# What to work on
Transcribe the material from its first line onward, ending with the line that contains "Given: Open photo" and adding nothing beyond it.

** Opening Record excerpts block **

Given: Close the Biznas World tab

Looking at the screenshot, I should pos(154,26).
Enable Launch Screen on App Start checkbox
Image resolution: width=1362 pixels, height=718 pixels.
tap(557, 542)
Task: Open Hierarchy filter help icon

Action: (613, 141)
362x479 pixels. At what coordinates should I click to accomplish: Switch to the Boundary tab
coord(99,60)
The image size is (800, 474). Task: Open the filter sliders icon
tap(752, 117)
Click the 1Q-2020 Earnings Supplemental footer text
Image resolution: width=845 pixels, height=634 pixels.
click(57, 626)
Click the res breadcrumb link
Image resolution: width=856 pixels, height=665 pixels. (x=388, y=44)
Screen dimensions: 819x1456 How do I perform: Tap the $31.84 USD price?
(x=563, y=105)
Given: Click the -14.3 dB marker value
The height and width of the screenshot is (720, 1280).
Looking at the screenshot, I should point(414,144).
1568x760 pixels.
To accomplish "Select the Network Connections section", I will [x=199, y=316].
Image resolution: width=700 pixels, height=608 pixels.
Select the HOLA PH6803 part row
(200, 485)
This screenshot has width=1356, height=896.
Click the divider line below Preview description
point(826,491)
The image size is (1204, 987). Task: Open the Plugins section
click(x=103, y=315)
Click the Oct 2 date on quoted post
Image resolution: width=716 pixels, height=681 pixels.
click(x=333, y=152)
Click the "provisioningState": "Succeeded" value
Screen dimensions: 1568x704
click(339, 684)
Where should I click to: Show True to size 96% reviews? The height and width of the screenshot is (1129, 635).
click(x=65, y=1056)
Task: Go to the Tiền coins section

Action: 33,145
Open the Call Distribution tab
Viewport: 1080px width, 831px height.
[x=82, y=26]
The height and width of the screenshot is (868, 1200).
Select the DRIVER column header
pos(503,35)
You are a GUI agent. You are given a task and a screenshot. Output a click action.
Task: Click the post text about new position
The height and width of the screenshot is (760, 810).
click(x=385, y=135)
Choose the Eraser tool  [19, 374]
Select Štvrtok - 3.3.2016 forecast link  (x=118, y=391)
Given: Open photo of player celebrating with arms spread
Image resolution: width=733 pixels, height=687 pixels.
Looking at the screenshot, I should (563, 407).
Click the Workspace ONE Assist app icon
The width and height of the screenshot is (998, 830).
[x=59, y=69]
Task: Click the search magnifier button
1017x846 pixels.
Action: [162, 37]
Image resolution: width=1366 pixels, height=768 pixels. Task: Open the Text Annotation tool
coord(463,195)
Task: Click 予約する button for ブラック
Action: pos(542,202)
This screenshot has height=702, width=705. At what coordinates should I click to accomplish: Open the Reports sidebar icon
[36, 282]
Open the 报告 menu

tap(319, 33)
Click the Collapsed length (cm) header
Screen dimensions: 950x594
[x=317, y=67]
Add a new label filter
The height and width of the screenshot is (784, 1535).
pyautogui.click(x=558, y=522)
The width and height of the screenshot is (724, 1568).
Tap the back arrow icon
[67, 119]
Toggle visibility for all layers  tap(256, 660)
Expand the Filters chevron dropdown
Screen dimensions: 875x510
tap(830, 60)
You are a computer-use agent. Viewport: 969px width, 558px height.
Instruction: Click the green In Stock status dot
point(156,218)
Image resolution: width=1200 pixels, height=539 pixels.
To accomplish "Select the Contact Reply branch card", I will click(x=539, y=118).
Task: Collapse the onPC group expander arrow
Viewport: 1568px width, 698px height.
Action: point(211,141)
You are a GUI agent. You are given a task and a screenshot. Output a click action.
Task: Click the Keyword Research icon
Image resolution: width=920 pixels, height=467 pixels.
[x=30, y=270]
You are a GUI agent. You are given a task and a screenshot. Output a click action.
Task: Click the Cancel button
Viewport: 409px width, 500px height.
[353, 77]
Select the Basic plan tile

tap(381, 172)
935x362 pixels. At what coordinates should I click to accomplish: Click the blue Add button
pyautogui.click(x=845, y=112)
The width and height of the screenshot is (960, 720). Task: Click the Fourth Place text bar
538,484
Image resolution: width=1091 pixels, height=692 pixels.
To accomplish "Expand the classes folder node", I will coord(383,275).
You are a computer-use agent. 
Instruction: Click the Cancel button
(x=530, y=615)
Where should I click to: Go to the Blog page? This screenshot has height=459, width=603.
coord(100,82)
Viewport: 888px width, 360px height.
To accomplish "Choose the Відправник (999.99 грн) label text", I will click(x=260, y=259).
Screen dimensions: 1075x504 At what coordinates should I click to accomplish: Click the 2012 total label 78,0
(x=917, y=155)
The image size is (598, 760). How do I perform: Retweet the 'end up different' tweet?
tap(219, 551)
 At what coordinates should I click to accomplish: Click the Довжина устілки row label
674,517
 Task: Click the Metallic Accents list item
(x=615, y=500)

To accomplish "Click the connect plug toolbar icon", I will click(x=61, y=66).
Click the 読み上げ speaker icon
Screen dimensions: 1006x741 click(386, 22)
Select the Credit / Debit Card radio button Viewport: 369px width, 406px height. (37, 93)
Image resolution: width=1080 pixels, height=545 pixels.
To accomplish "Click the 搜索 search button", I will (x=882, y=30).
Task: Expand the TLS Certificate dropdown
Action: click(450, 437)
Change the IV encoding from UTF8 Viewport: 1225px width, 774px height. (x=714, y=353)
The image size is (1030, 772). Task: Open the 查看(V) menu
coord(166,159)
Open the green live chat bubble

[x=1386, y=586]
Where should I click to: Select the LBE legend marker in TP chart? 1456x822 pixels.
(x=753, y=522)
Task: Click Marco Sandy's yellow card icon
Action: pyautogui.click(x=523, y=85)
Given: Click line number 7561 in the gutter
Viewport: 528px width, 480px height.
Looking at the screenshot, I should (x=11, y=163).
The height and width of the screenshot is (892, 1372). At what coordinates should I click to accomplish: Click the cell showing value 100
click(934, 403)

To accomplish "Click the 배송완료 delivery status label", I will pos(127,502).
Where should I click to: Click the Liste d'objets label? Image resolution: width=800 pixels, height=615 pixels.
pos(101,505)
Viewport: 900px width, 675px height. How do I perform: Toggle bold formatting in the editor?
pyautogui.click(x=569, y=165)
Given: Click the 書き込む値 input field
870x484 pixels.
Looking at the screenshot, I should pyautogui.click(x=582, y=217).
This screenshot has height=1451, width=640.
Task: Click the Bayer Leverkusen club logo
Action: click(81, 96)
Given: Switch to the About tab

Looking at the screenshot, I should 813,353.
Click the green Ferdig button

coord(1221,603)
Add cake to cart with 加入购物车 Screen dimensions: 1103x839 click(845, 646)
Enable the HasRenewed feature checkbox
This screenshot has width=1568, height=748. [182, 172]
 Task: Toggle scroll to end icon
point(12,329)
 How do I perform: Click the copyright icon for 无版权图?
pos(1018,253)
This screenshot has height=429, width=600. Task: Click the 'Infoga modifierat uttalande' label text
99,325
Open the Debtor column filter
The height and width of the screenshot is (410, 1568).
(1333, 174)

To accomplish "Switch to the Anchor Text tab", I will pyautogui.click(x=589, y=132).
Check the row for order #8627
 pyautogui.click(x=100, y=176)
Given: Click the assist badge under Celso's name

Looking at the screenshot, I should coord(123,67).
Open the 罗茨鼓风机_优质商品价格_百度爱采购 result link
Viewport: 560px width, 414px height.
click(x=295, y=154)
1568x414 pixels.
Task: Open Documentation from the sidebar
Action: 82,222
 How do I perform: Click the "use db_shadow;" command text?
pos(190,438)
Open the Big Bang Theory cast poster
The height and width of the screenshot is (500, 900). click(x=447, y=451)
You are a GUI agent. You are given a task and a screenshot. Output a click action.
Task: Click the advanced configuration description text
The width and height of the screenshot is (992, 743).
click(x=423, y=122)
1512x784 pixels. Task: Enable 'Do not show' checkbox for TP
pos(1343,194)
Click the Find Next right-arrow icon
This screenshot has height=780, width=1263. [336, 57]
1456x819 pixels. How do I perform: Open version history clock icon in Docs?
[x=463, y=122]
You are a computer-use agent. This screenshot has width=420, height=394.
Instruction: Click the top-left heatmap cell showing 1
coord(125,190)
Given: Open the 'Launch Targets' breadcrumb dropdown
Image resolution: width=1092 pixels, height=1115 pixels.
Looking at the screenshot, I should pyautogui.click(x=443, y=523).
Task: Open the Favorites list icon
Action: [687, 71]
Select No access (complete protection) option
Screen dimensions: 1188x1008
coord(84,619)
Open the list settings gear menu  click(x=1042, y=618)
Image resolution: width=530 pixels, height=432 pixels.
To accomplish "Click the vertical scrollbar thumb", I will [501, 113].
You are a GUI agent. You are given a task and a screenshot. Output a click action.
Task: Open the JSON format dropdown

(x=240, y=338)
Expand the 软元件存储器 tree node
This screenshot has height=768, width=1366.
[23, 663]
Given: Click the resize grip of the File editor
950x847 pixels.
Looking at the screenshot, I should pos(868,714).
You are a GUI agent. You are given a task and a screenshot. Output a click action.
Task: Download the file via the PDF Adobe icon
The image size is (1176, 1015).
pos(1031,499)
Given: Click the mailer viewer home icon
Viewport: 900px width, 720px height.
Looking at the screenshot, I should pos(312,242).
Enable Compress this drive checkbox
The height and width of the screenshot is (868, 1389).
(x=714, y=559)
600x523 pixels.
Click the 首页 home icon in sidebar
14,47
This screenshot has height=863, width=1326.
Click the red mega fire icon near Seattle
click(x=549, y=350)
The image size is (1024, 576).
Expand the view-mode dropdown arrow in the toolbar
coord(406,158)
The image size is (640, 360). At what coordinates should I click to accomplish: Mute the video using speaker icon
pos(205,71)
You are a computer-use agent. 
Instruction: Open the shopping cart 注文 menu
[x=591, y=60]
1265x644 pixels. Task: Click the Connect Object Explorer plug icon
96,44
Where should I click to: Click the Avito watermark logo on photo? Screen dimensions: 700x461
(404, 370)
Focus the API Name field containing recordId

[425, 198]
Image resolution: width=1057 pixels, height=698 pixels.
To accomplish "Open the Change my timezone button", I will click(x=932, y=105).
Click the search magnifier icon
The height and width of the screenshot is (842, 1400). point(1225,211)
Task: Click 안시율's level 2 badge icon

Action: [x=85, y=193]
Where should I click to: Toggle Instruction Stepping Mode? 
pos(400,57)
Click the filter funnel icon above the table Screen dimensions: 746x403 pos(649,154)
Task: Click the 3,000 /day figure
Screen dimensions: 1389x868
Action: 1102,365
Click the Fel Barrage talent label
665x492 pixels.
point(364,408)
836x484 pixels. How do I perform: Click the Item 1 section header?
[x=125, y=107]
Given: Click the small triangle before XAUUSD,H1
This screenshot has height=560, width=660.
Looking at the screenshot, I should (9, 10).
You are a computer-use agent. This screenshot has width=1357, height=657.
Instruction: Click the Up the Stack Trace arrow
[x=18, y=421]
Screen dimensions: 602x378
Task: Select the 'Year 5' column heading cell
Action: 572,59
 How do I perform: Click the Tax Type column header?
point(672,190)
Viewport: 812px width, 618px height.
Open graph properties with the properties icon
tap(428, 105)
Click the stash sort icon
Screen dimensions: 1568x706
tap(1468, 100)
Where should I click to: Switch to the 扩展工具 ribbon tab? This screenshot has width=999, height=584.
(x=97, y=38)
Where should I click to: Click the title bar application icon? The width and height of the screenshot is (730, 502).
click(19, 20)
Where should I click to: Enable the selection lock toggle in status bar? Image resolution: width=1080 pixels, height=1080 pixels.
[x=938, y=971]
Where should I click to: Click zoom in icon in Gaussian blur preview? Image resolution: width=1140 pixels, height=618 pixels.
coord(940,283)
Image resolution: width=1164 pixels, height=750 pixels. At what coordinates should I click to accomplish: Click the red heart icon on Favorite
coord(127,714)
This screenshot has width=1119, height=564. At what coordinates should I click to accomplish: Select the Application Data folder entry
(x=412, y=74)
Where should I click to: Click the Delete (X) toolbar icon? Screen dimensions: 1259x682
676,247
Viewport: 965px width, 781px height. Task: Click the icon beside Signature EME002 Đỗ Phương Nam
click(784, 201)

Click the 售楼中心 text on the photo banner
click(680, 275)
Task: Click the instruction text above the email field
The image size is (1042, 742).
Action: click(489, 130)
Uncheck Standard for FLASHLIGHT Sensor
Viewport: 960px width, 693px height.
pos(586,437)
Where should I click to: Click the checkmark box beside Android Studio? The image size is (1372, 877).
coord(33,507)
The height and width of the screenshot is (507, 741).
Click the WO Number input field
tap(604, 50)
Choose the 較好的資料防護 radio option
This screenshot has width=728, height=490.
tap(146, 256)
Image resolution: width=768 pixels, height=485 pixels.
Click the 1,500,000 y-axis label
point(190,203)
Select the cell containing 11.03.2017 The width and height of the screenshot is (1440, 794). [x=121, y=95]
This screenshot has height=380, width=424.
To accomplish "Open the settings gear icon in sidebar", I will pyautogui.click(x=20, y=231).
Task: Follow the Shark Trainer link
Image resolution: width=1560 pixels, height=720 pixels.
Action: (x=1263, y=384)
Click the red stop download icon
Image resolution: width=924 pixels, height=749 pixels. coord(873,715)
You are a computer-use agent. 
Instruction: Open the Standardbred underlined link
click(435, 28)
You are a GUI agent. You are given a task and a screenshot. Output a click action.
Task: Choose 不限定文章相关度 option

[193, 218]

** Closing Record excerpts block **

# Task answer
Given: Close the Biznas World tab

Looking at the screenshot, I should pos(154,26).
Enable Launch Screen on App Start checkbox
Image resolution: width=1362 pixels, height=718 pixels.
tap(557, 542)
Task: Open Hierarchy filter help icon

Action: (613, 141)
362x479 pixels. At what coordinates should I click to accomplish: Switch to the Boundary tab
coord(99,60)
The image size is (800, 474). Task: Open the filter sliders icon
tap(752, 117)
Click the 1Q-2020 Earnings Supplemental footer text
Image resolution: width=845 pixels, height=634 pixels.
click(57, 626)
Click the res breadcrumb link
Image resolution: width=856 pixels, height=665 pixels. (x=388, y=44)
Screen dimensions: 819x1456 How do I perform: Tap the $31.84 USD price?
(x=563, y=105)
Given: Click the -14.3 dB marker value
The height and width of the screenshot is (720, 1280).
Looking at the screenshot, I should point(414,144).
1568x760 pixels.
To accomplish "Select the Network Connections section", I will [x=199, y=316].
Image resolution: width=700 pixels, height=608 pixels.
Select the HOLA PH6803 part row
(200, 485)
This screenshot has width=1356, height=896.
Click the divider line below Preview description
point(826,491)
The image size is (1204, 987). Task: Open the Plugins section
click(x=103, y=315)
Click the Oct 2 date on quoted post
Image resolution: width=716 pixels, height=681 pixels.
click(x=333, y=152)
Click the "provisioningState": "Succeeded" value
Screen dimensions: 1568x704
click(339, 684)
Where should I click to: Show True to size 96% reviews? The height and width of the screenshot is (1129, 635).
click(x=65, y=1056)
Task: Go to the Tiền coins section

Action: 33,145
Open the Call Distribution tab
Viewport: 1080px width, 831px height.
[x=82, y=26]
The height and width of the screenshot is (868, 1200).
Select the DRIVER column header
pos(503,35)
You are a GUI agent. You are given a task and a screenshot. Output a click action.
Task: Click the post text about new position
The height and width of the screenshot is (760, 810).
click(x=385, y=135)
Choose the Eraser tool  [19, 374]
Select Štvrtok - 3.3.2016 forecast link  (x=118, y=391)
Given: Open photo of player celebrating with arms spread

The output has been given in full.